November 25, 1921

What was happening a century ago this week from the front page of the Cowichan Leader.

November 25, 1921

How quiet it was in the Cowichan Valley, a century ago!

I've just finished reading today's Times Colonist and we appear to live in a world of catastrophe: COVID-19, flooding, fires, crime and drug addiction, trafficking and homelessness. Every day, a new disaster.

Ah, to go back in time to when things were calm and, more or less, predictable...maybe.

As for 1921, there was a provincial election in the offing and local favourite son Charles Dickie, mining operator, was going to run against a Nanaimo journalist and a Vancouver bookkeeper.

That's it in a nutshell; the rest of the report was a list of name after name after name of the nominators. (No wonder that the typesetters of old were, according to legend, serious alcoholics.)

In Duncan Council news City Clerk reported that he'd just been informed that the recent 10 per cent increase in telephone rates applied only to much larger communities than frontier Duncan. Mayor Pitt and Councillors Whidden, Smythe, Prevost and Dickie then enthusiastically endorsed a Victoria petition demanding "justice for the municipalities" or the provincial government's resignation.

(They didn't mince words, in the good old days.)

H.R. Garrard, the city electrician, reported that "a series of plugs at various points" was necessary so that power outages such as a tree falling across a high tension line, didn't knock out the entire system. And home porch lights were to be placed under the overhanging porch rather than hanging, exposed to the weather, on a wall.

The King's Daughters' Hospital was seeking permission to erect an isolation ward on its own property and within prescribed distancing; it was distinctly noted that this ward was not for tubercular patients.

When the weather improved, Ald. Whidden was to seek tenders for a sidewalk on Jubilee Street, between White Road and Third Street. It was said that this would be a great help to school children and the general public.

Lastly, Ald, Dickie informed Council that negotiations between the City and J. Weismiller for the care of the waterworks dam had fallen through.

There was a separate report concerning the proposed isolation ward at the KDH. It appears that local citizens were concerned about its possible use by tuberculosis patients; under provincial law, the Duncan hospital was required to accept patients to up to 10 per cent of its beds, in this case, four.

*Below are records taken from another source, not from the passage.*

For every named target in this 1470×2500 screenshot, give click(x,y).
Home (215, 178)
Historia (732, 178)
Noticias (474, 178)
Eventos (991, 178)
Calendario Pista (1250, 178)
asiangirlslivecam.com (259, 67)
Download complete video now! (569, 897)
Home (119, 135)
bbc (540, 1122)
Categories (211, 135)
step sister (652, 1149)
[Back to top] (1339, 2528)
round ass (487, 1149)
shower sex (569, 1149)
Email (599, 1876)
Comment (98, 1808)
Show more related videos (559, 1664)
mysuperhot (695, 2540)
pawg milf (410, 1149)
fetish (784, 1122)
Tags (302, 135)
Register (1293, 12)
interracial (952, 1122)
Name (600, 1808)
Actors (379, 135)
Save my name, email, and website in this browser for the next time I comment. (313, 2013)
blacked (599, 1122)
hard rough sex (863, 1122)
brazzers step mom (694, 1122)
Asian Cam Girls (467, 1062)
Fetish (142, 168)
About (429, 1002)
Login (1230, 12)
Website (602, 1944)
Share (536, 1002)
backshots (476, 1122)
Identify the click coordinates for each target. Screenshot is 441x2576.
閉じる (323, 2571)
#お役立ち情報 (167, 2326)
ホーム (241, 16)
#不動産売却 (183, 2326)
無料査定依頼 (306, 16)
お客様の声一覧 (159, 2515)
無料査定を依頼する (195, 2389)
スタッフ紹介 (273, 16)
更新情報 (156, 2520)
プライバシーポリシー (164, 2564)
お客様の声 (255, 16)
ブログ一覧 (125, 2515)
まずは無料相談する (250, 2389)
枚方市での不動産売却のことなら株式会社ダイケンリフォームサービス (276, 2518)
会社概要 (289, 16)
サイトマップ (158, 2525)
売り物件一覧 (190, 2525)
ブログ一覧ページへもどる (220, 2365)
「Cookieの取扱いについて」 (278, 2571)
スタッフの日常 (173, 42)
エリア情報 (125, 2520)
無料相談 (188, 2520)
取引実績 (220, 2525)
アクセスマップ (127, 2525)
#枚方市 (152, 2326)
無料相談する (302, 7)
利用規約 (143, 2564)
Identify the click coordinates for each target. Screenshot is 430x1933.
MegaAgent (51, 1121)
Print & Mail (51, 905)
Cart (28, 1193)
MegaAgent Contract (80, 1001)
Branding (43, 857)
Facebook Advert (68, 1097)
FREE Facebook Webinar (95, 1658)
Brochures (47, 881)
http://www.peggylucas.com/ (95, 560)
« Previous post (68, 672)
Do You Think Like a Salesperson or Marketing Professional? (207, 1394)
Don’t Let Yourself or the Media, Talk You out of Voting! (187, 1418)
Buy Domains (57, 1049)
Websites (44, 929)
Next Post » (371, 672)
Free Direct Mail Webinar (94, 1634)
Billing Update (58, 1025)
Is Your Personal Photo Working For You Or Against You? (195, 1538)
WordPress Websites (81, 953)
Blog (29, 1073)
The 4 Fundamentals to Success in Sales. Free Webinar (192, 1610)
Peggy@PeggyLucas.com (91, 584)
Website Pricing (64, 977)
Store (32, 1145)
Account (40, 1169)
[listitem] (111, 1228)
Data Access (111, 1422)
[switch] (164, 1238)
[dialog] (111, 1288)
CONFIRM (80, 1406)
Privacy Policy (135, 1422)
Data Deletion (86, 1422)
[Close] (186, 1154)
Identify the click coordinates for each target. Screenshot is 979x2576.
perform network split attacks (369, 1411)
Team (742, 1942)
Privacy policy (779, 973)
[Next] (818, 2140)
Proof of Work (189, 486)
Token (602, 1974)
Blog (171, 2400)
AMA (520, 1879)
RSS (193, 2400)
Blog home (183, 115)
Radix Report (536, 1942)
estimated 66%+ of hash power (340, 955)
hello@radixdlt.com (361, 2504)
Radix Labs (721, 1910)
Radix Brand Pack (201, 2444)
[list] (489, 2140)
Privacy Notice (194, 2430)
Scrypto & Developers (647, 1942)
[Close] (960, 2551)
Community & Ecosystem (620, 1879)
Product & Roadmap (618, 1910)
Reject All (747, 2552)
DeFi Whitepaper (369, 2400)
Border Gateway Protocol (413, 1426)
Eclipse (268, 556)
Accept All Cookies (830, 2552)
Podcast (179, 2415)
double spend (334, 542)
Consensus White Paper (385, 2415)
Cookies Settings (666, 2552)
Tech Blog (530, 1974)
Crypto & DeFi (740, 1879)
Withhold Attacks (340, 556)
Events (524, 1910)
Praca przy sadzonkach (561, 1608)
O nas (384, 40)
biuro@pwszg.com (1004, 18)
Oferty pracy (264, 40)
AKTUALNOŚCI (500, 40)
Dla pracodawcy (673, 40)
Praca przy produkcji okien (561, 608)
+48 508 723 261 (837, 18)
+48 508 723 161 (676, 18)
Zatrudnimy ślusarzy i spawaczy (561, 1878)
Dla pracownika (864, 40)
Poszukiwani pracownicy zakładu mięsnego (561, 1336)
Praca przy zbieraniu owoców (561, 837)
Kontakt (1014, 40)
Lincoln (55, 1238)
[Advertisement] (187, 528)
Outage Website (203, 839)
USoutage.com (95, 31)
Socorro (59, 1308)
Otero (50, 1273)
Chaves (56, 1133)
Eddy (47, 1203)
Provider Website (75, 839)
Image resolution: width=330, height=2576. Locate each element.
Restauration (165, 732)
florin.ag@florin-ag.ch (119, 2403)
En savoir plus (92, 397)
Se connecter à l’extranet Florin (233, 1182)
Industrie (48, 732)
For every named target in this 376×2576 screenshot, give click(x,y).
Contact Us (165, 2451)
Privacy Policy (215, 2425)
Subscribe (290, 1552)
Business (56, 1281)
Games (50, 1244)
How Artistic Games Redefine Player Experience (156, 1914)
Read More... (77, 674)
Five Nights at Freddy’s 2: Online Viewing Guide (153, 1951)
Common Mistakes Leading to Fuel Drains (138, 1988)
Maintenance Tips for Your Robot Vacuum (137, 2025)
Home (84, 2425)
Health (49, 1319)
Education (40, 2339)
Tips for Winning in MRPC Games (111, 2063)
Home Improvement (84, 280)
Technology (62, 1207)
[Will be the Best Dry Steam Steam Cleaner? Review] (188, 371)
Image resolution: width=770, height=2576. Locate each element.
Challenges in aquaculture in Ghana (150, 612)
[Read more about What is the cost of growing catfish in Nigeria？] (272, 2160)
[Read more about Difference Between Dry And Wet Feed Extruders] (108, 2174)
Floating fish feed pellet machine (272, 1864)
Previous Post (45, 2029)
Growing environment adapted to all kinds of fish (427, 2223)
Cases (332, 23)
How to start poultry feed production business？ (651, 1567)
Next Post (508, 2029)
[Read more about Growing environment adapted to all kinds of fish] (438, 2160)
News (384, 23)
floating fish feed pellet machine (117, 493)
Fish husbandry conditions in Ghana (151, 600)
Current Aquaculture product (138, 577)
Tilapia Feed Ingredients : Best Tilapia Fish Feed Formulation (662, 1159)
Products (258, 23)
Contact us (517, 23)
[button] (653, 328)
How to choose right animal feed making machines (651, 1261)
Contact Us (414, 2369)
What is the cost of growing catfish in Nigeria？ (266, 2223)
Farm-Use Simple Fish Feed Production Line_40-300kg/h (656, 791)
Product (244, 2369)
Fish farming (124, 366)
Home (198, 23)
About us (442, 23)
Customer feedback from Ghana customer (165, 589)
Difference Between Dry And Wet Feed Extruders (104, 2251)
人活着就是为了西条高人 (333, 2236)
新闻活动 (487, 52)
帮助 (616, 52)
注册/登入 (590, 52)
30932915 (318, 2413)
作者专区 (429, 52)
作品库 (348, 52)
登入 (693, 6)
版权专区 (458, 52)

Consequently, the hospital was planning to erect a separate "four-roomed shack" (in the words of the Leader reporter) for a TB ward, separate to an isolation ward. Because of "criticisms and misinformation" the isolation ward was to be named the hospital annex.

There had been 32 in-patients and 10 out-patients in October, for an average of 18.1 per day. As of Jan. 1, 1922, janitor J. Glover's salary would be increased to $75 per month.

And bills totalling $196036 would be paid "when funds permit"(!)

In Victoria, the latest legislative session had been unproductive, in the mind of MLA Kenneth Duncan, who thought the legislature had degenerated into a battle ground for politics, rather than for the transaction of the business of the country",

Duncan had had its first real snow of the season and the Women's Auxiliary of the Great War Veterans Association had held a Fall craft show. Nor had the weather deterred the Ladies' Aid of the Duncan Methodist Church from holding their own well attended sale; early Christmas presents and needlework were the popular items of this event.

In particular, the flower stall managed by Mrs. H. Harris and Mrs. McNichol "made a very bright spot in one corner with its lovely carnations, chrysanthemums and flowering pots".

The IODE staged a rousing musical performance to a packed audience in the Opera House to raise funds for the Girl Guides.

The deadline had passed for entries in the fourth annual Poultry Exhibit; exhibitors were expected to come from as far as Nanaimo, Victoria and "other outside points". Curiously, the so-called 'poultry show' included rabbits and a single entry of a cat from Victoria!

The Cowichan Choral Society now had 80 members and 25 members of the Field Naturalists had met in the Women's Institute rooms for a discussion and display of insects by president A.W. Hanham. W.M. Fleming then spoke on the harm done to plants and crops by various insects and warned that slugs were on the increase. Mrs. G.G. Henderson showed some of her collection of shells and A. Colliard exhibited various star fish, crabs and sea spiders.

Two Japanese freighters had loaded prime Island first-growth cedar at the Genoa Bay mill which was otherwise idle because of the snow in the woods.

All in all, it had been a quiet week in the Cowichan Valley. If it all sounds deadly dull, would you prefer today's news with all its doom and gloom? As I've said before, the good old days, they're not making them any more!